Cuando el venezolano Irwing López llegó en enero a Ciudad Juárez, en la frontera entre Estados Unidos y México, pensó que había sobrevivido a lo peor y que estaba a un paso de alcanzar su objetivo.
Había atravesado selvas y ríos embravecidos, y evadido a los cárteles mexicanos, recorriendo miles de kilómetros desde su natal Caracas. Pero luego se encontró con un purgatorio entre las políticas migratorias de Estados Unidos que lo obligaron a regresar a México, y la implacable persecución de los agentes de migración mexicanos.
La noche del 27 de marzo, López —un obrero de construcción de 35 años— recordó cuán frágil es su situación. Su amigo del refugio y compatriota Samuel Marchena fue detenido por agentes migratorios y horas después se convirtió en uno de los 39 migrantes que fallecieron en un incendio que se registró en un centro de detención próximo a la frontera.
En Ciudad Juárez, una urbe de 1,5 millones de habitantes que se estima alberga hasta 25.000 migrantes, los crecientes grupos de recién llegados, que enfrentan una espera indeterminada, han desatado un acalorado debate. El mortal incendio y el revuelo que trajo consigo han caldeado aún más la ya tensa situación.
Muchos residentes fronterizos se enorgullecen de que sus ciudades sean faros de diversidad y hospitalidad, pero los desafíos aumentaron después de que Washington introdujo una normativa según la cual los migrantes deben esperar en las ciudades fronterizas mexicanas una cita para ingresar a Estados Unidos a buscar asilo u otro estatus legal.

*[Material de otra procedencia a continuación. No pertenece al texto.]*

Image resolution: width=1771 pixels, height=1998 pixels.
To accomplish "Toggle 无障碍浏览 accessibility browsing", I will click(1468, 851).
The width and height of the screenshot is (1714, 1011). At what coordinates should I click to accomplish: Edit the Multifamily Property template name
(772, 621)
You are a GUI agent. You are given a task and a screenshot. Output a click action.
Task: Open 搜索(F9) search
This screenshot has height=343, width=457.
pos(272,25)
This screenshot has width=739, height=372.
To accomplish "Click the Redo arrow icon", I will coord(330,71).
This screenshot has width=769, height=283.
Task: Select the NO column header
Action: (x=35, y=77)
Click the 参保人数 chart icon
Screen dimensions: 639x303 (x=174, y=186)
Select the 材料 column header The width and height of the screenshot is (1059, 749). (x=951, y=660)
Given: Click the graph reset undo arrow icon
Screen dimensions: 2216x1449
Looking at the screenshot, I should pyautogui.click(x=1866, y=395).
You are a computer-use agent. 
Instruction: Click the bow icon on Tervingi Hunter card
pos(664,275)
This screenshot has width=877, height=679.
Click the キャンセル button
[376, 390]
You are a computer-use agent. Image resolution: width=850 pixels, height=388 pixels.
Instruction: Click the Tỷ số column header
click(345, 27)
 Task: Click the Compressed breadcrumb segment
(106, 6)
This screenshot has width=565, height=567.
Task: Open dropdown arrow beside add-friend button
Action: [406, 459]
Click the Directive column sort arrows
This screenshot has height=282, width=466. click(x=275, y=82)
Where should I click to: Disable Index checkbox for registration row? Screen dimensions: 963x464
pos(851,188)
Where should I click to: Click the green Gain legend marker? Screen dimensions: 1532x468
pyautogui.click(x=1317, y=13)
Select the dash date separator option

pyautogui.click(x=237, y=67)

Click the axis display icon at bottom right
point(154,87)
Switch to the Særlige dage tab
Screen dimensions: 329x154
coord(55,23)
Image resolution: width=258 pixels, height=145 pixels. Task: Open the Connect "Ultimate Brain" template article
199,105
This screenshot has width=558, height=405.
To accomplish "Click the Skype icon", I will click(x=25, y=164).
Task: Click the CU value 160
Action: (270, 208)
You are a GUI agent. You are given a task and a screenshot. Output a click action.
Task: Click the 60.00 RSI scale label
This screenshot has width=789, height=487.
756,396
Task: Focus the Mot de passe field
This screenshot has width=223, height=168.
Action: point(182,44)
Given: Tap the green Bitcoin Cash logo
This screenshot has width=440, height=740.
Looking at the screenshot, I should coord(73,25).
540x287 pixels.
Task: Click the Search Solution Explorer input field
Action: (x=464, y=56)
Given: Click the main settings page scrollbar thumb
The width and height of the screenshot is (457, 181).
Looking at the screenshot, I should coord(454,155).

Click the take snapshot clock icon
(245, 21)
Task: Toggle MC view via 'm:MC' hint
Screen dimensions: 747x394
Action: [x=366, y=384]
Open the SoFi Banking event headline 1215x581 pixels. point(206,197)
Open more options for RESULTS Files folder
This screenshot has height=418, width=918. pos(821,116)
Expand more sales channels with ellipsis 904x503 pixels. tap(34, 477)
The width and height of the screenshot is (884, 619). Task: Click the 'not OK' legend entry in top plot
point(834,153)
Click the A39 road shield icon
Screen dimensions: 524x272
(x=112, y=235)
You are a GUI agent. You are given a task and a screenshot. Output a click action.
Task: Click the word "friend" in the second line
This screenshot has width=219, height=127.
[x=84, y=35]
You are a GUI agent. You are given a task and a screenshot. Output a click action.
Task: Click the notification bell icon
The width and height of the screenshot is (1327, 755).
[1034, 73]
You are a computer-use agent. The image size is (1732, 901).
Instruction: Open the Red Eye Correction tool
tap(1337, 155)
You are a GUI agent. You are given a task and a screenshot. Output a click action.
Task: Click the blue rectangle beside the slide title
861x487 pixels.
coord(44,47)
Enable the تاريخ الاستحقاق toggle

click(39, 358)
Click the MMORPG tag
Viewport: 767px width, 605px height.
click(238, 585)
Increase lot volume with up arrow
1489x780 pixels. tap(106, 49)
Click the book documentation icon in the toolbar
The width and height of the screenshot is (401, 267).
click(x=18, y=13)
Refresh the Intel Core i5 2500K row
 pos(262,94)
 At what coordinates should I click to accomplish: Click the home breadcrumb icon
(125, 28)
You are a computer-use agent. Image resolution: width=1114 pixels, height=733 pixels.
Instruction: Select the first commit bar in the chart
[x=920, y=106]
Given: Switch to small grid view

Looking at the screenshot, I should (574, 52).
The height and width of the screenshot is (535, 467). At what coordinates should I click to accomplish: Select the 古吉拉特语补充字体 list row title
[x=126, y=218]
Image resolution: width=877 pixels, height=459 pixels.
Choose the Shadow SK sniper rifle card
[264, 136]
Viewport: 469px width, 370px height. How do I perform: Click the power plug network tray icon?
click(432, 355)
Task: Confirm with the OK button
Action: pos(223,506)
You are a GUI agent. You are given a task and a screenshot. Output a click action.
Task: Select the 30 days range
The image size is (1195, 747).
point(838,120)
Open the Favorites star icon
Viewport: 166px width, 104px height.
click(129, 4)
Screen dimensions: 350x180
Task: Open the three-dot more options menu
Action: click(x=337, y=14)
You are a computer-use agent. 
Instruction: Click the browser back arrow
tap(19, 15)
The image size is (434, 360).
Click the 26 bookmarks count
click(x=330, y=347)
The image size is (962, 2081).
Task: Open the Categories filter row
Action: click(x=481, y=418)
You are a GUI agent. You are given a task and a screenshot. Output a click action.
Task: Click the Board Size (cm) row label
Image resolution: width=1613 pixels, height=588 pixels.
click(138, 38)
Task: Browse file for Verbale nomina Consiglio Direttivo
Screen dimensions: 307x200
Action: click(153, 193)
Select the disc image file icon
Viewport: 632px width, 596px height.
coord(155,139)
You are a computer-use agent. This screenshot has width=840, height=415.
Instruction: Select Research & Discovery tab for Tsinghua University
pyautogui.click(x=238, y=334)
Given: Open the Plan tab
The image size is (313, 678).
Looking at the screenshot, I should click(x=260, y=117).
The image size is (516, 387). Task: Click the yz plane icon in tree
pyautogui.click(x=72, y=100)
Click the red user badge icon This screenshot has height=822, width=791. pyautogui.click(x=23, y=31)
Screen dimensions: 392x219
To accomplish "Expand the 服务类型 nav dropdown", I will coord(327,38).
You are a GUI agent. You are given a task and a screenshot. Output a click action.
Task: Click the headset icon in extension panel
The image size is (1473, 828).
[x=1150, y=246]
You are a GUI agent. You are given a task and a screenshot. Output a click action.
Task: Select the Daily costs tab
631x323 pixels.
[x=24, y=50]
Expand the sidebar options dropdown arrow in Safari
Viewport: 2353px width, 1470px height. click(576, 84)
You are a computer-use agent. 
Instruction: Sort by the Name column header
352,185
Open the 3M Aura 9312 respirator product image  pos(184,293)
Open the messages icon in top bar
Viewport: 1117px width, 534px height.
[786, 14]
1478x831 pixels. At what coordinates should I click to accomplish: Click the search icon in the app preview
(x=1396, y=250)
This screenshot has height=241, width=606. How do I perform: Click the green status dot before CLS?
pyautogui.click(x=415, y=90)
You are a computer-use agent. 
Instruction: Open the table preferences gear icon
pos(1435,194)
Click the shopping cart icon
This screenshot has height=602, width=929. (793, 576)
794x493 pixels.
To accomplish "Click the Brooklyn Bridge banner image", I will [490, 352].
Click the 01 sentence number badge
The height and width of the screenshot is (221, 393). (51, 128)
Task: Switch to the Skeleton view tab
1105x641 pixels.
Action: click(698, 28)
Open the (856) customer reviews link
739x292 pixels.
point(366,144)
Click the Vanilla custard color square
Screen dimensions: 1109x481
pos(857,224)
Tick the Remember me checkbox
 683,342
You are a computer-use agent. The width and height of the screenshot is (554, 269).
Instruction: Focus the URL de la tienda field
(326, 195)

Un sistema opaco de listas de espera para tener la oportunidad de solicitar asilo en Estados Unidos gestionado por grupos no gubernamentales o particulares superó los 55.000 registros en 11 ciudades fronterizas mexicanas en agosto, según un informe del Strauss Center for International Security and Law de la Universidad de Texas, en Austin.